But isn’t the point to win the game, in the words of Herm Edwards?
ESPN is running infomercials that point to Moneyball completely changing not only baseball, but others sports, and in some ways, it’s mildly suggested in the ads, the world. Sports Illustrated put Pitt on the cover of this week’s magazine.
Many point to the Houston Rockets and GM Daryl Morey for his work with Moneyball in the NBA. Is it really working? Since Morey took over the Rockets in May of 2007, the team has dropped in total wins in each of his four seasons (55 in 2007-08, 53 in 2008-09, 42 in 2009-10, then up just one game to 43 in 2010-11). Houston has also missed the playoffs the past two seasons.

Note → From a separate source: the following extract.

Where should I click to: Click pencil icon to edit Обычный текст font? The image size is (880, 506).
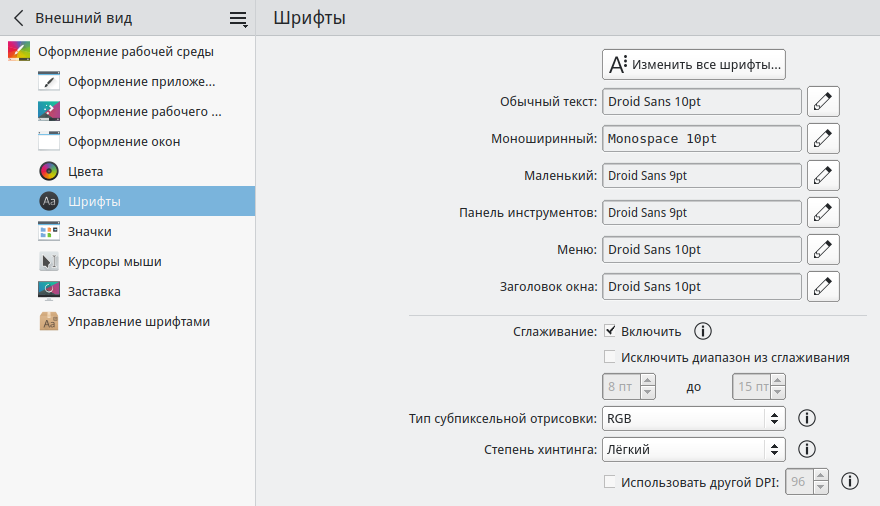point(823,102)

Changing the world? That’s a bit of a stretch. I’m not even sure if it’s changing professional sports in terms of final outcome.
Considering that the A’s missed the playoffs in 2004 and 2005 and aside from winning the division in 2006, have missed the playoffs for five consecutive seasons, is it working? When you haven’t been winning with the system over a sustained period of time, can it be that much of a success?
Give Moneyball credit for getting baseball people to look beyond just batting average and RBIs and helping teams find new ways of production. But let’s try to restrain ourselves from slobbering all over it as some magical elixir that’s a proven system for winning. Hollywood’s done enough of that embellishment already.
All it does it give new meaning to Moneyball – how we as an audience got played into spending money to believe the system was and is something much more than it is.
Though we won’t ever see a book or movie exposing it as such, that’s a movie I’d get a babysitter to see.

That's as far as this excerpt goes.